Last Wednesday Morning a group of MPs met up together in the Westminster Hall to discuss some petitions and their calls which are focusing on Bee-Killing Pesticides and also the reduction in Bees in our Nation. The MP who organised the debate was Luke Pollard who is the Plymouth Sutton and Devonport MP who is a member of the Labour Party. The other MPs included my MP Caroline Lucas who is the Green Party MP. The debate that took place can be obtained from here. The first comment from Caroline Lucas was
I congratulate the hon. Member on securing this debate. Brighton also has lots of lovely bee-friendly verges and so forth. Are we not just asking the Government to implement their own approach? Yesterday in their environmental improvement plan, they said that they wanted to put nature friendliness at the heart of all their policies. How is that coherent with the decision taken a few days ago? If the Government want to be consistent, they need to look again at the decision on bee-killing pesticides.

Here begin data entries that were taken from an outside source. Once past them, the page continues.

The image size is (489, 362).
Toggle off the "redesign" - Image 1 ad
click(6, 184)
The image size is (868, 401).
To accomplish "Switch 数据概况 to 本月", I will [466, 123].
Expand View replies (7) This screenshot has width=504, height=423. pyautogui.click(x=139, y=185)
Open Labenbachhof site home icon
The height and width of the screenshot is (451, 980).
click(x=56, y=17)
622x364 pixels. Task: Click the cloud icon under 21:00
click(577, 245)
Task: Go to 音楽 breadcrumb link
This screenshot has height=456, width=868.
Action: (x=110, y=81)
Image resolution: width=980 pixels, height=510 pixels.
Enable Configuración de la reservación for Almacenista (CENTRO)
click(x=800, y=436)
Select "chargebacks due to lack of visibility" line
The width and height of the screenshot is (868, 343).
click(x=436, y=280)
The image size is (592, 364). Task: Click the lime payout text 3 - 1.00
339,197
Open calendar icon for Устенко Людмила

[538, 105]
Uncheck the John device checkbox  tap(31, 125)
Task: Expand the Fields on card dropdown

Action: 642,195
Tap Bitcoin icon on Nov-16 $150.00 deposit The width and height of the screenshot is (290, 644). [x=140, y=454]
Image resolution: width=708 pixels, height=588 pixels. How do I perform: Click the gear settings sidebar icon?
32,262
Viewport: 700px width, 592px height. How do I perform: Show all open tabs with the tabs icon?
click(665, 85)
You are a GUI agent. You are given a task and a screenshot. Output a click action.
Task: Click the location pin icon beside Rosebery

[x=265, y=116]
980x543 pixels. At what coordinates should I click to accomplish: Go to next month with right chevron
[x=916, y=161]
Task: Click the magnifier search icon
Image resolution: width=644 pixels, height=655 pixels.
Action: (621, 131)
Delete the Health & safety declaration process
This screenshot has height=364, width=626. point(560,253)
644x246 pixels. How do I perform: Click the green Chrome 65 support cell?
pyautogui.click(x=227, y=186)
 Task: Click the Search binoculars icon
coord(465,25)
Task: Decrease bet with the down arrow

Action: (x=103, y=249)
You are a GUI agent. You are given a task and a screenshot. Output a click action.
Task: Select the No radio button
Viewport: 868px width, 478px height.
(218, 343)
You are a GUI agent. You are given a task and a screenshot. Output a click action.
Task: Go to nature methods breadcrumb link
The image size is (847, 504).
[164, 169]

Later on in the debate when a Government Minister Mark Spencer from the DeFRA was speaking Caroline responded with this statement which is very significant
The Minister will know that, since 1970, the UK has lost 50% or more of our insects. Whatever he is saying to us this morning, I do not think he is saying that risk is completely absent; he is balancing risks. Where does the precautionary principle come into his analysis and assessment, given that the risks that we face are so huge? Even if he thinks that the risk is small, none the less, if it happens and there is yet more of a collapse of our bee populations, we are in deep trouble.
The Petitions that the MPs were discussing are
Continue the ban on the use of Neonicotinoids which achieved just over 91,000 signatures and which was closed down on 11/7/2021
Overturn the decision to allow the use of neonicotinoid pesticides which achieved nearly 52,000 signatures and was closed down on 11/7/2021
Ban urban and garden pesticides to protect bees, other wildlife and human health which achieved nearly 54,000 signatures and ended 26/1/2022
Overturn the decision to allow the use of neonicotinoid pesticides which achieved just over 11,000 signatures and it ended at 25/7/2022
and the final one was Save the bees: cut hazardous pesticides and support nature-friendly farming which had just over 23,000 signatures and it ended on the 11th January this year.
One of the comments that Luke Pollard stated was
Thiamethoxam, or TMX, has been found to reduce colony health by harming worker-bee locomotion and potentially altering the division of labour if bees move outside or remain outdoors. It can cause hyperactivity in bees and affect their ability to fly. It is not just killing bees; it is depriving bees of the ability to function. One teaspoon is powerful enough to kill 1.25 billion honey bees, according to Dave Goulson, a professor of biology at the University of Sussex, who is also an expert book writer on the subject of bees. I encourage colleagues to look him up in the Library. Indeed, the former Minister at the Department for Environment, Food and Rural Affairs, Victoria Prentis, told the Commons in December 2021 that there is a
“growing weight of scientific evidence that neonicotinoids are harmful to bees and other pollinators.”
Furthermore, the former Environment Secretary, Michael Gove, has said, “The evidence points in one direction—we must ban neonicotinoids”. It is rare that I agree with the right hon. Gentleman, but I do here, and I imagine most colleagues in the Chamber do as well. When we left the EU, the Government promised to follow the science.
The person who responded to that section is Duncan Baker who is the Conservative MP for North Norfolk and he responded with
We should protect our wildlife wherever we possibly can, but I urge the hon. Gentleman to listen to the Minister on the science behind the derogation, given that East Anglia and my constituency of North Norfolk have a large and growing population farming sugar beet. We need to bring glyphosate into the argument. That is another product that we must look to ban, particularly because we know it has harmful effects for humans—it is carcinogenic—and is poor for our biodiversity. The EU is banning glyphosate later this year. What does the hon. Gentleman think about bringing the ban forward from 2025? I certainly want to hear the Minister’s response to that question. We must move to a far more natural solution than glyphosate, which is extremely harmful.